It is hard to overestimate the importance of supply chains in the modern world. The global economy pretty much depends on its smoothness and uninterrupted flow. Rapid expansion is the name of the game right now, and the faster you can move materials, resources, tools, and products around, the higher your chances of success are.
As with any system with a lot of interconnected components, supply chains can be extremely vulnerable to a large number of factors. They can vary from simple schedule problems and untimely deliveries to global disasters that change the very economic landscape these chains are built upon.
In this article, we’re going to take a look at the main types of supply chain risks. If you want to explore the variety of solutions for supply chain problems, particularly for dealing with supply chain risks, check out this website.
The problems that generate these internal and external risks sometimes might not have any distinct solution for them, however, it is still important to understand them.
The global business environment tends to be quite harsh. To triumph and get to the top of the business world, enterprises must employ almost any measures at their disposal. Some of these measures aim to achieve workflow perfection and increase brand recognition, while some are more sinister. In pursuit of gaining a business advantage by any means, some of your competitors may get down to bribing officials to harm your supply chain or even consider industrial sabotage.
However, because the business legislation can be extremely tangled and self-contradictory, your competitors may not even need to go beyond the law: a cunning lawyer can find holes in regulations, tiny enough for you not to notice them, but wide enough to suck away your whole business.
Turning to your local manufacturers to purchase parts or details for your business is highly advantageous, compared to importing them from far away. However, this strategy is not all that viable when applied to purchasing raw materials. You simply cannot switch to purchasing lead or oil from your local manufacturer, because these resources are territory-dependent.
This leads to certain vulnerabilities at the very beginning of any full-cycle supply chain. There are only so many places where you can order your raw materials, and usually, these providers tend to supply multiple businesses at once.

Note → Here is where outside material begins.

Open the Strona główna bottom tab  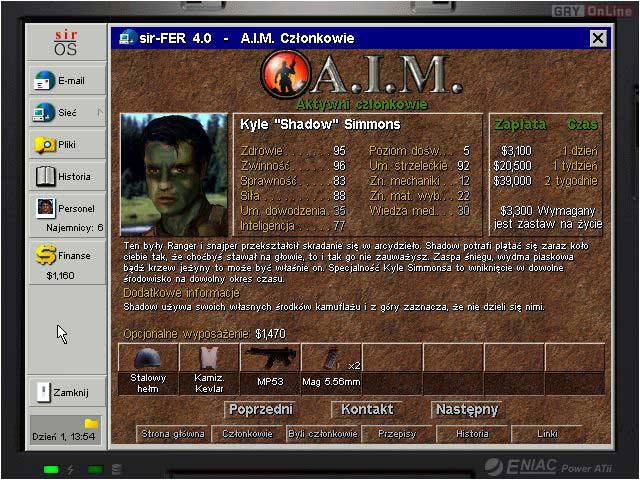tap(172, 434)
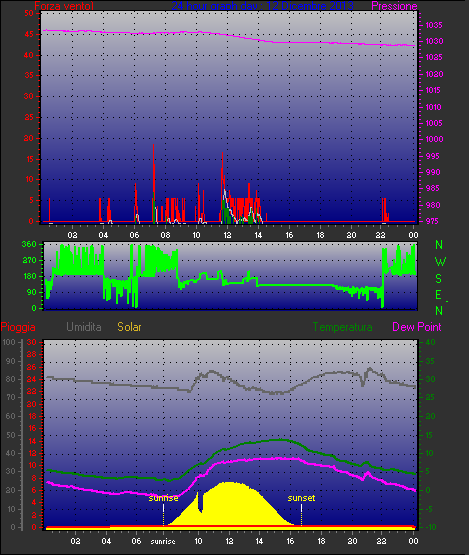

This situation can create product bottlenecks. It is enough for a single component to become short, and the whole supply chain breaks apart.
To avoid this, it would be wise to diversify your raw material suppliers, where possible, so that your supply chain doesn’t become hopelessly stuck in case of shortages.
This issue is really important for medicine- and pharmaceutical-affiliated businesses. For obvious reasons, control over the quality of products in this field is much higher than elsewhere, and it seems that it only gets more strict with time. In 2018, the US FDA (United States Food and Drug Administration) requested twice as many recalls as in 2017, and this number has only grownsince then.
While the healthcare field becomes increasingly important and complex, the standards of quality will inadvertently rise, and any enterprise that wishes the final stages of its supply chains to successfully function has to comply.
The global climate is changing at an alarming rate. Years become warmer and warmer, and it leads to a whole multitude of problems for supply risk management. Besides obvious transportation problems, associated with worsened weather conditions, such as the intensity of rainfalls and storms, droughts, and wildfires, climate change also influences such vital steps of many supply chains as water supply.
Worldwide changes in water levels also damage inland waterway shipping in some areas and make other areas susceptible to floods, which is never good for supply chains.
World governments try to address the problem of climate change, however, there is no evidence at this point to believe that the situation will change anytime soon. This process, however, leads to another problem.
As the world gets deeper and deeper into the climate change crisis, it is usually large companies that take the largest toll from tougher laws. One of the most prominent examples here is China, where booming industry created a lot of controversy during recent decades. The Chinese government is currently introducing more strict laws aimed to reduce emissions from many industrial enterprises in the country. It seems that the most basic material production industries are hit the hardest, such as steel, cement, and aluminum production.
This trend is very likely to become popular in other developed countries as well because the population demands higher living standards. To comply with these regulations, supply chain management around the globe has to set their chains with precision and careful attention.
A lot of industries (and all of the big ones without exception) depend heavily on international transportation. Therefore, when the political situation in one or several countries involved in a supply chain gets unstable, it always damages the supply chain a lot. Transportation companies get out of business, raw resource suppliers get nationalized, and parts manufacturers declare bankruptcy.
The only way to prevent your supply chain from falling apart due to political instability is a good supply chain risk assessment team and anticipate any crucial events in advance.
The field of risks and risk mitigation in supply chain management is anything but stable and predictable. Risks evolve constantly, and the best strategy to stay in the game is to evolve along. Spend enough time on research, and get your crisis plans together for most possible events and it should be enough to keep you going. Being flexible can mean the difference between prospering and going bankrupt in this case.